Applying this lens forward produces the AIPREF view:
Content-Usage: train-ai=n
And nothing else — because publicAccessArchive has no AIPREF equivalent. The lens makes this gap explicit: each remove_field is a declaration that the target vocabulary cannot represent something the source vocabulary can.
Applying put in reverse — say, after a user changes their preference through an AIPREF-aware interface — the complement restores everything AIPREF couldn't carry: publicAccessArchive comes back untouched, updatedAt is preserved, and the change to train-ai propagates back as a change to syntheticContentGeneration.allow.
The lens is data on the network.
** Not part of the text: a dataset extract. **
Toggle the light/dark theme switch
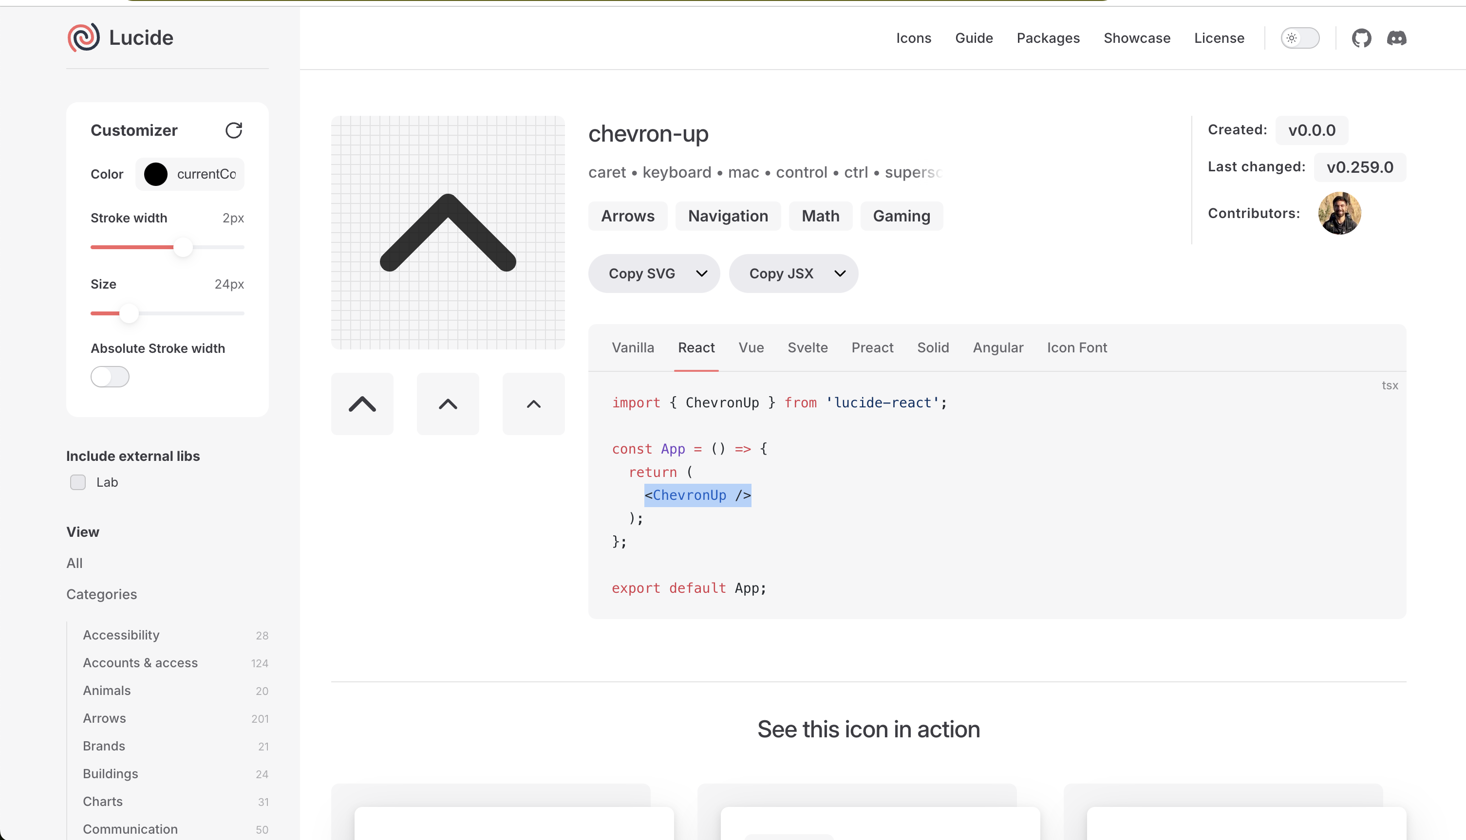This screenshot has height=840, width=1466. [1299, 38]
It lives in an atproto repository, referenced by an AT-URI, signed by whoever published it. It can be versioned, forked, debated, and replaced — just like a lexicon, a label, or a post. Anyone can publish a competing lens that maps the same source to the same target differently; services choose which lens to apply, and that choice is itself legible.
Users declare once, in whatever vocabulary their community uses. Services interpret through lenses. Gaps are explicit — every remove_field is a declaration that the target vocabulary can't represent something the source can, and the complement records what was dropped rather than silently discarding it. When vocabularies evolve, panproto's lens laws (GetPut and PutGet) guarantee that updated lenses can be formally validated for round-trip correctness.
The Feature Matrix
The thing that makes this work in practice is that intent vocabularies can be decomposed into a feature matrix — the same way open-source licenses can be.
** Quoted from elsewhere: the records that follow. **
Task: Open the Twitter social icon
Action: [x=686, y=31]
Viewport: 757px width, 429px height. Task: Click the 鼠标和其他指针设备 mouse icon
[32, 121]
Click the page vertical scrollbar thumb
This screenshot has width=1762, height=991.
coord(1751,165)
Consider a simplified matrix:
Most of the ? and — cells in this matrix represent ambiguities and gaps in existing vocabularies. That is exactly the point. A prescriptive specification must resolve these ambiguities before shipping. A descriptive framework can ship while they remain unresolved, because it provides the structure for communities to express their own resolutions independently.
The feature matrix is not a specification to be ratified. It is an empirical observation to be refined. As more intent expressions appear in public data — in atproto repos, in HTTP headers, in robots.txt files — the matrix can be populated, extended, and corrected. panproto lenses formalize the relationships between columns. Community consensus emerges from convergence in the data, not from upfront agreement on definitions.
Method: Consensus Through Observation
I deliberately do not propose a governance framework here. Instead, I propose a method:
- 1.
Catalog existing intent expressions. Survey the landscape of mechanisms already in use: user intents declarations, AIPREF headers, robots.txt AI directives, Creative Commons metadata, Bridgy Fed opt-in/opt-out records, platform-specific settings (e.g., DeviantArt's AI training toggle, AO3's AI policy). Document what features each mechanism can express and what it cannot.
- 2.
Extract the feature matrix. Identify the atomic features that recur across mechanisms. Where two mechanisms express the same concept differently, note the equivalence. Where they express concepts the other cannot, note the gap. This is empirical work, not design work.
- 3.
Write lenses. For each pair of vocabularies with meaningful overlap, write a panproto lens formalizing the mapping. Publish these lenses as open, versioned artifacts. Invite review from the communities that maintain each vocabulary. Note that this doesn't require n² pairwise lenses — because panproto lenses compose (they're associative and transitive), we can define a hub meta-format (in the style of relationaltext or standard.site) and write lenses from each vocabulary to the hub. Adding a new vocabulary to the ecosystem then requires one new lens, not one for every existing vocabulary.
- 4.
Ship profiles that codify observed patterns. When clusters of users independently arrive at similar feature configurations, create a named profile that captures that pattern. The profile is a description of existing practice, not a prescription for future practice.
- 5.
Iterate. As new intent mechanisms emerge (and they will — this is a fast-moving space), repeat the process. The meta-framework grows by accretion and observation, not by committee.
This method is borrowed from how successful meta-standards have historically emerged. The SPDX License List did not invent a new license taxonomy; it cataloged existing licenses and assigned them stable identifiers. Dublin Core did not invent metadata categories; it observed recurring patterns in library cataloging and web metadata and gave them names. The meta-framework for user intents should follow the same path.
Compatibility with the Bluesky User Intents Proposal
This proposal is not a rejection of user intents. It is a different way of looking at the standards process, with an eye to embracing true community consensus over bureaucratic declaration. The user intents vocabulary — four categories, tri-state boolean values, a single record per account — is one vocabulary among many that the meta-framework can describe and relate. A panproto lens formalizes its relationship to other vocabularies, including AIPREF, Creative Commons metadata, and whatever comes next.
Services that only understand the user intents vocabulary would continue to work. A service encounters an intent declaration in an unfamiliar vocabulary, applies the user intents lens, and extracts the familiar syntheticContentGeneration, publicAccessArchive, bulkDataset, and protocolBridging values. If the declaration contains features that have no user intents equivalent, the lens simply does not emit them — the service sees only what it understands.
The key difference is that user intents becomes the floor, not the ceiling. Users who want exactly what it offers can use a compatible profile and nothing else. Users and communities that need more expressiveness — per-protocol bridging preferences, commercial/non-commercial distinctions, jurisdiction-specific terms — can build on the same foundation without waiting for a protocol-level revision.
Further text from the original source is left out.